Heirloom Model T
By Steve Temple
Photos by Juan Lopez-Bonilla
Back in the day, aftermarket parts were mostly unheard of. You couldn’t just go to a local parts store for customizing your ride. It took ingenuity and hand fabrication to give it a special look and better performance.
Bruce Domeck’s ’24 T-bucket is a prime case in point. His father, Albert, found it back in the late ‘50s in pretty rough shape, as basically a parts car. Undeterred, he restored it to passable shape for many memorable trips.
“It’s been in the family a long time,” says son Bruce. “It got driven a lot.” As such, “It got used, restored, used again, restored again — and so on,” he laughs.
What follows is how Albert gave the T-bucket a really cool look with minimum expense. Fortunately, he worked as a machinist at a Ford factory, and could make many parts in his spare time, such as the Brooklands-style windshields, hubcabs, the water temp gauge’s “dog bones,” and fenders (using the metal from a 55-gallon drum).
He also lowered the chassis 6 inches by fabricating Z-plates that relocated the transverse springs. (Note how the front springs are at the base of the radiator, above the hand crank, when normally they’d be mounted underneath.)
The stylish boattail body was made out of plywood, with a streamlined shape like those old Model T racers. Then it was covered in vinyl, and trimmed with mahogany strips. Why vinyl?

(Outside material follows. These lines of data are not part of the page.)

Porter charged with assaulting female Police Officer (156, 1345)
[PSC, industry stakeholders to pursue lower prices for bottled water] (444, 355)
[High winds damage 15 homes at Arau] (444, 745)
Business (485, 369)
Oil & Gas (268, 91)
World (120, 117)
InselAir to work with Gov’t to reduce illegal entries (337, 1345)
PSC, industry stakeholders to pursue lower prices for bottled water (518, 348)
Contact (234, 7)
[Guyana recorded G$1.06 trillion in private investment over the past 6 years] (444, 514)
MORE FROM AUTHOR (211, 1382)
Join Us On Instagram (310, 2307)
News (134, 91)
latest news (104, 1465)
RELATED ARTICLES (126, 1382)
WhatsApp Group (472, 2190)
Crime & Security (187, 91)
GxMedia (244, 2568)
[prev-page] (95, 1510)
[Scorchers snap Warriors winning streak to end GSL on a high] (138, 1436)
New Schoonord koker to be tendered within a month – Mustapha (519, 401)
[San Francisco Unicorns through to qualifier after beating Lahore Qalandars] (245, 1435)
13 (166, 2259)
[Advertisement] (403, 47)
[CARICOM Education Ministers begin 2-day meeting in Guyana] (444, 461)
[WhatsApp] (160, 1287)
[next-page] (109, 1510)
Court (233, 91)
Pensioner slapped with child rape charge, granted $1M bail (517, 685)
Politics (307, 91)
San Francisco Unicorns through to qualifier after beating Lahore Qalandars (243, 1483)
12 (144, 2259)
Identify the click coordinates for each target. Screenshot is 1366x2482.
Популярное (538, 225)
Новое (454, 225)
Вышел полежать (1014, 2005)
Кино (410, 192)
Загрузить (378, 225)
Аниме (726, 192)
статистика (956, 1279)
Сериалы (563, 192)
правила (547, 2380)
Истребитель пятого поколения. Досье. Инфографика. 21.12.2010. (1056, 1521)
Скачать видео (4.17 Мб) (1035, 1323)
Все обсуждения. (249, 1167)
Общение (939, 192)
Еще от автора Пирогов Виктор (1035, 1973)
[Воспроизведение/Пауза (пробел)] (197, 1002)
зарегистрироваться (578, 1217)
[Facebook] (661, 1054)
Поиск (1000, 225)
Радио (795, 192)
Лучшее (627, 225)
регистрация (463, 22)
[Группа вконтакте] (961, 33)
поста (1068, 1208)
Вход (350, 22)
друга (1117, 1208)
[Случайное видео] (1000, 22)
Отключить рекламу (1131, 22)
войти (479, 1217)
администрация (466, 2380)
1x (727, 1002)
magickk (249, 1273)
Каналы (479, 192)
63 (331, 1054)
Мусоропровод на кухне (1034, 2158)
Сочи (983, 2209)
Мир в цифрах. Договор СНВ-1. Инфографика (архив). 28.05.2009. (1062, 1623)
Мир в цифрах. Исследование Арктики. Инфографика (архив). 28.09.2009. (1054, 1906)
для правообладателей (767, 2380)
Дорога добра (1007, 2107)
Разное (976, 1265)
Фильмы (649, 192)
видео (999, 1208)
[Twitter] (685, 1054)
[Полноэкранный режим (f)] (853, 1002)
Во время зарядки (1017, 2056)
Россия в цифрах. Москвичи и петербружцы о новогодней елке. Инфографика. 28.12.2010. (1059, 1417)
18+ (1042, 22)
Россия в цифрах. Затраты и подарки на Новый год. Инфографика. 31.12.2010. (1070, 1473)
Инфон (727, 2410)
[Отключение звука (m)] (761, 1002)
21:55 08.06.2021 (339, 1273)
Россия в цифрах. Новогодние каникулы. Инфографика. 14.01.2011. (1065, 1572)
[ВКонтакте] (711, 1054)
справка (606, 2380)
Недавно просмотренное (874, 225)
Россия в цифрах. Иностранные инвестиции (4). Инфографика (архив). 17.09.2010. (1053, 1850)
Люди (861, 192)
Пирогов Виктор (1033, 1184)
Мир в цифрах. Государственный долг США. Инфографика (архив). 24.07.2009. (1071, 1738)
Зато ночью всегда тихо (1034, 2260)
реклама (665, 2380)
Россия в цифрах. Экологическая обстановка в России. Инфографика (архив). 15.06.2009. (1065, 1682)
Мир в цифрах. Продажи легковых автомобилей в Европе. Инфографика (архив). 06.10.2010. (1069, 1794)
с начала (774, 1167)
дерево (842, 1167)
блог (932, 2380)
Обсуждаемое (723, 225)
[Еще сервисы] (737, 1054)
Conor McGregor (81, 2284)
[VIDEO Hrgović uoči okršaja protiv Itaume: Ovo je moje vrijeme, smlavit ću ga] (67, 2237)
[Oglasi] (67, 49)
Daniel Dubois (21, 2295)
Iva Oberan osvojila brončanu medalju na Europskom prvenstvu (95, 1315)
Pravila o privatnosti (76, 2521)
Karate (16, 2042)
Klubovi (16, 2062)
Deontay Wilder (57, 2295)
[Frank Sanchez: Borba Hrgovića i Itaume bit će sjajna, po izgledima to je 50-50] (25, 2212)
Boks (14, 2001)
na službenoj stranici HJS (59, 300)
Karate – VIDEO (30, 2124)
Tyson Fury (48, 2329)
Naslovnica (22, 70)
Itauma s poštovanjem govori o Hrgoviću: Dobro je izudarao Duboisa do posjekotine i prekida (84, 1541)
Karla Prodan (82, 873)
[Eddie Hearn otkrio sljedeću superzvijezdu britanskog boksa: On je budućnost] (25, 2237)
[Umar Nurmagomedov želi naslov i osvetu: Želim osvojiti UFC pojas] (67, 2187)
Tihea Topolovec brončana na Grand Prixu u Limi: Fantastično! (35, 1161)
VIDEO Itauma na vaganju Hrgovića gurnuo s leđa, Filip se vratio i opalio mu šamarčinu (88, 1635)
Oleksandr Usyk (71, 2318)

Bruce says the plywood was a bit rough, and his dad didn’t want to smooth it out, so he just covered it up. The fabric was originally a bright yellow, but Bruce’s brother accidentally set the car on fire while welding, and gave the car a nice antique patina. That wasn’t the only mishap in the life of the car.
At the end of a long trip to Detroit from Kentucky, the rear end broke apart, but the Ford Museum graciously opened its doors so Albert could make repairs and get the T back on the road.
Another childhood memory of Bruce’s involved riding in parades in the hatch of the back deck. “I was pretty young and pretty small,” he recalls.
How well does the old ’24 inline-four run? Pretty good, since it has a Frontenac head that doubles the output from 20 to 40 hp. While the hand crank up front still works, Bruce prefers to use an electric starter instead. (That’s partly because the crank has been known to break arms when kicking back if not grasped correctly.)
The two-speed transmission lets the car get up to about 60 mph, dad Albert claimed. But Bruce qualifies that statement: “I was smart enough as a teenager not to tell him it would do 70 mph!”
Wise indeed, considering that the car has brakes for only the rear wheels, built into the transmission with cloth bands (now made of Kevlar, since the cloth only last about a 1,000 miles or so). Bruce says the handling isn’t all that great either — except in a straight line. With no shocks, the frame actually twists on turns, acting like a giant undamped spring, as Henry Ford originally intended.
On the whole, though, the car has been very reliable and fun to drive, especially considering its age. But the cockpit is tight, requiring a “fat man steering wheel” that swings outward to allow easier ingress.
While Albert didn’t race the car — to Bruce’s knowledge — he did do a few solo hill climbs. The upgrades were really more about giving the T-bucket that performance stance and style, just like customizing cars today. As one observer noted to his grandson at a street rod show, “This is the way they used to do it in the old days!”